Wendy Sinnette Talks Education in the 21st Century

Posted by on Feb 28th, 2013 and filed under Between Friends. You can follow any responses to this entry through the RSS 2.0. You can leave a response or trackback to this entry

Photo by Maddy PUMILIA ICF – St. Bede president Al Restivo welcomed Wendy Sinnette at the recent dinner meeting.

Photo by Maddy PUMILIA
ICF – St. Bede president Al Restivo welcomed Wendy Sinnette at the recent dinner meeting.


The Italian Catholic Federation’s guest speaker Wendy Sinnette, the superintendent of La Cañada schools, talked about education in the 21st century at the organization’s recent dinner meeting at St. Bede Catholic Church.

“We are looking at schools becoming different,” Sinnette said. For example, she said that teachers will not be the primary dispenser of knowledge as students can learn through other sources, such as online. Instead, she described teachers as the orchestrator of information. They can help students change information to knowledge and turn that into wisdom.

Sinnette compared 20th century schools and 21st century schools.

“What we have to do is capture their attention,” Sinnette said on maintaining student interest. Students in the 21st century classroom must be engaged and active. For example, the 20th century is teacher-centered while the 21st century classroom is student-centered. In the 20th century, things were time-based; now, they are outcome based. It’s no longer about memorization, but about understanding. In the 21st century, the disciplines are integrated. Things are now media driven: films, displays and performances. Diversity is an issue.

“There’s a lot more student freedom because we want our students to be independent,” Sinnette said.

Twenty-first century skills, she elaborated, include creativity and entrepreneurial thinking and communicating; collaborating with people; building on each other’s strengths; thinking critically; making innovative use of knowledge; taking charge of financial, health and civic responsibilities; making judgments; and problem solving.

“Children, to be competitive now, have to think critically,” Sinnette said.

California is transitioning to the Common Core State Standards, which are nationwide standards. It’s more rigorous test measuring, aimed at preparing students for life after high school whether in college or the workplace. In English class, there will be an emphasis on non-fiction writing. Mathematics will focus on coherence, conceptual understanding, fluency and application.

“It’s a process,” Sinnette said. “Teachers are engaging with the kids on multiple levels. We are transitioning to the Common Core. Overall, we are very successful.”

“Our goal is to have it up and running in 2014-15 when the Common Core standards go into affect,” said La Cañada school board member Ellen Multari. “We are looking at how we train our teachers.”

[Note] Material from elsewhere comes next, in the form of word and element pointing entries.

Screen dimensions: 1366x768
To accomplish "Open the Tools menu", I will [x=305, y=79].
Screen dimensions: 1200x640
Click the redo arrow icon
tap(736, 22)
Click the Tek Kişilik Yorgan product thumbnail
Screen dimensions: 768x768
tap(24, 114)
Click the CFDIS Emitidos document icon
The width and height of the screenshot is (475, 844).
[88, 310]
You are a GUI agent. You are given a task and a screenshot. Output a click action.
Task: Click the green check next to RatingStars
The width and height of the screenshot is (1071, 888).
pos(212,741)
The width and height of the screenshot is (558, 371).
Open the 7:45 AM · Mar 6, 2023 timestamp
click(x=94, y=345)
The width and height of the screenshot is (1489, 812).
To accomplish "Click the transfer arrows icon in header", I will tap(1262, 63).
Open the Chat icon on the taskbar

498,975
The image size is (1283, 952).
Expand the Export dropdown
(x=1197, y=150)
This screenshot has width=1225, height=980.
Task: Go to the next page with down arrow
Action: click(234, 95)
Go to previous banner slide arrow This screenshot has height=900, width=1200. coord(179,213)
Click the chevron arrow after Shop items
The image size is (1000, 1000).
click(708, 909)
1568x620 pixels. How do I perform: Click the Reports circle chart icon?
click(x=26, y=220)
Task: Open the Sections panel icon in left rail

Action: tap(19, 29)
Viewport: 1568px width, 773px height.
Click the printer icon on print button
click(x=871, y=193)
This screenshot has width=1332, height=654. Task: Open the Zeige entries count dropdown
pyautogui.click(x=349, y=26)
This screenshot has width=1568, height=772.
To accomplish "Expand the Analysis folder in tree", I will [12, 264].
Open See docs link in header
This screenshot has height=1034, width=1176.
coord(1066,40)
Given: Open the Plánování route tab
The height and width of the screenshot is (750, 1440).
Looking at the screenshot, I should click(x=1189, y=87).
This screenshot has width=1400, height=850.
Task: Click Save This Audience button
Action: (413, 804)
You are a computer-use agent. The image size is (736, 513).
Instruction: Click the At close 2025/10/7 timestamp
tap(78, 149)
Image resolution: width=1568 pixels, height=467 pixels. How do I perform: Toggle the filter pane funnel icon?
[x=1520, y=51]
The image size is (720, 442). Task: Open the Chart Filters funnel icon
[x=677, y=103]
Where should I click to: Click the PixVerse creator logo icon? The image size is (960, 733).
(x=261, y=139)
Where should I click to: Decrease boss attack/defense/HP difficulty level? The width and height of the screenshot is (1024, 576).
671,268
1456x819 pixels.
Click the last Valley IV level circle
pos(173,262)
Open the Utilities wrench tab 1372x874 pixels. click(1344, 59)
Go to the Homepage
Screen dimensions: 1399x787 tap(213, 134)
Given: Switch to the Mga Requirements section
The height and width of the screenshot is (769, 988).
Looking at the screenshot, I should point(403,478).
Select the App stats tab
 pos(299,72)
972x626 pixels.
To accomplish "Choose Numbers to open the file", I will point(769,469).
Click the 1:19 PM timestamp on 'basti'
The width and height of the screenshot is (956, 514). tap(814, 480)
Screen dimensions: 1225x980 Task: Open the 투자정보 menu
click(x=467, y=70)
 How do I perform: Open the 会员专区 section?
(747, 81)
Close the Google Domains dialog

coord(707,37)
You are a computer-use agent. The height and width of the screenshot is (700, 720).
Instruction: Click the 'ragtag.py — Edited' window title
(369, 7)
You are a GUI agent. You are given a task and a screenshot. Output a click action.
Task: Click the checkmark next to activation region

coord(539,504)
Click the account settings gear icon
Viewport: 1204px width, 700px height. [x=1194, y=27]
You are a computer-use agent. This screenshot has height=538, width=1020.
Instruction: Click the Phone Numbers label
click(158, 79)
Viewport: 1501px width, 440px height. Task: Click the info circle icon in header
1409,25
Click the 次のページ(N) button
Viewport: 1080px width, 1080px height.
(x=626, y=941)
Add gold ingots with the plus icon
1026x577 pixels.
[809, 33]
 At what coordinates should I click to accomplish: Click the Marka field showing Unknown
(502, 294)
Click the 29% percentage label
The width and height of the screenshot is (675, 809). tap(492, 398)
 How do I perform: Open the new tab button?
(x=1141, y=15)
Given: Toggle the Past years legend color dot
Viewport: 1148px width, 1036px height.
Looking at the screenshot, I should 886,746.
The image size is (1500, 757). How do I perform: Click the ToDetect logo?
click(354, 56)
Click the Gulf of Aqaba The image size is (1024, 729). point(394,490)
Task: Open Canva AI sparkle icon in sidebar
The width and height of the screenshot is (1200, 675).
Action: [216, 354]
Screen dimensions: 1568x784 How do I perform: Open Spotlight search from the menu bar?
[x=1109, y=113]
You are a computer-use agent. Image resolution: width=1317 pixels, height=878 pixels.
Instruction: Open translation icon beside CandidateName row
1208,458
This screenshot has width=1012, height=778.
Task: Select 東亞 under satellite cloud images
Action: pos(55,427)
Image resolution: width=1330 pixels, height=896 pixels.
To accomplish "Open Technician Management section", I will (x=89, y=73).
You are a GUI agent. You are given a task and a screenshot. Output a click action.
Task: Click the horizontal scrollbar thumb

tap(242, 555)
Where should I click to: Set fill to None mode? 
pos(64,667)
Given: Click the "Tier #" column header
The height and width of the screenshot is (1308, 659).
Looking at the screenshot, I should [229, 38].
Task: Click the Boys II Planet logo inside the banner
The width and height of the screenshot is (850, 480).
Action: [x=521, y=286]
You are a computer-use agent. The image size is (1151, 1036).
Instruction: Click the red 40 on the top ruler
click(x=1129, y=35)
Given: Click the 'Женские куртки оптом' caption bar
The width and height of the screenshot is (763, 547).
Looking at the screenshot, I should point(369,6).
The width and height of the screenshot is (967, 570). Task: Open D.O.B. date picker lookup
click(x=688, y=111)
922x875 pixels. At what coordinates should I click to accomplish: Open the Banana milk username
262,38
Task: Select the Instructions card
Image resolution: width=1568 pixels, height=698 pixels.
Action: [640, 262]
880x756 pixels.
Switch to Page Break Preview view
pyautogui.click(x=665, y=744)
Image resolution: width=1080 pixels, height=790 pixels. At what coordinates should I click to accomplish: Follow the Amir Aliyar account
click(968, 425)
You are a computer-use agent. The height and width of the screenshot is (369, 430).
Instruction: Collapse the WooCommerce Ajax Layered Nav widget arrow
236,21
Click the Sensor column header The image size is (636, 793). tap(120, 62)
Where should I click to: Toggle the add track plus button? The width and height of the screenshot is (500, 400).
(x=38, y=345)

Finally, Sinnette discussed developmental assets. There are 40 developmental assets that cover a broad spectrum of a student’s experience. They focus on positive experiences, relationships, opportunities and personal qualities. Examples include categories like support (such family support and other adult relationships), empowerment (such as service to others and safety), boundaries and expectations (such as family and school boundaries), constructive use of time (such as religious community and youth program), commitment to learning (such as homework and school engagements), positive values (such as caring and integrity), social competencies (such as cultural competence and resistance skills) and positive identity (such as personal power and self-esteem).

“It builds relationships that are important to us, that are positive,” Sinnette said.

Developmental assets are researched based. The correlation between achievement and intelligence is .5. This means 50% of achievement is due to things like relationships and environment.

Italian Catholic Federation branch president Al Restivo gave Sinnette a certificate of appreciation after her presentation.

The Italian Catholic Federation has 30,000 members in California, Arizona, Illinois and New York.

“We want to provide a service to the community by bringing about good solid programming,” Restivo said. “Our programs will be about education. Our programs will be about charitable things. Our programs will be about evangelization. Our programs will be spiritual.”

ICF meets every third Tuesday of the month at 6:30 p.m. It is a potluck dinner. Members do not have to be Italian.